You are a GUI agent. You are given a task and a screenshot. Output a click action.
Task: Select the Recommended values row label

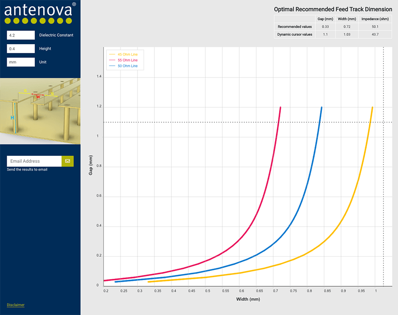[x=295, y=26]
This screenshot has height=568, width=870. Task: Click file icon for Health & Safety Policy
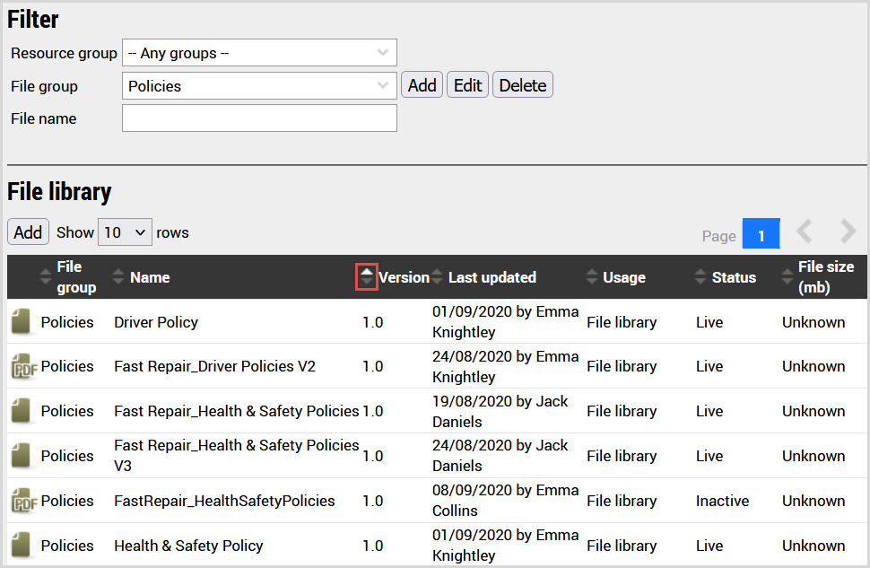(22, 546)
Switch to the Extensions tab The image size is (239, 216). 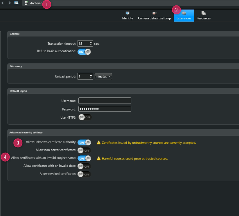184,16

_The request_
Locate every line in the entries above that contains the word "screenshot", and copy each of those lines out in full.

_Output of the exercise_
You are a GUI agent. You are given a task and a screenshot. Output a click action.
This screenshot has height=568, width=870. Task: Click file icon for Health & Safety Policy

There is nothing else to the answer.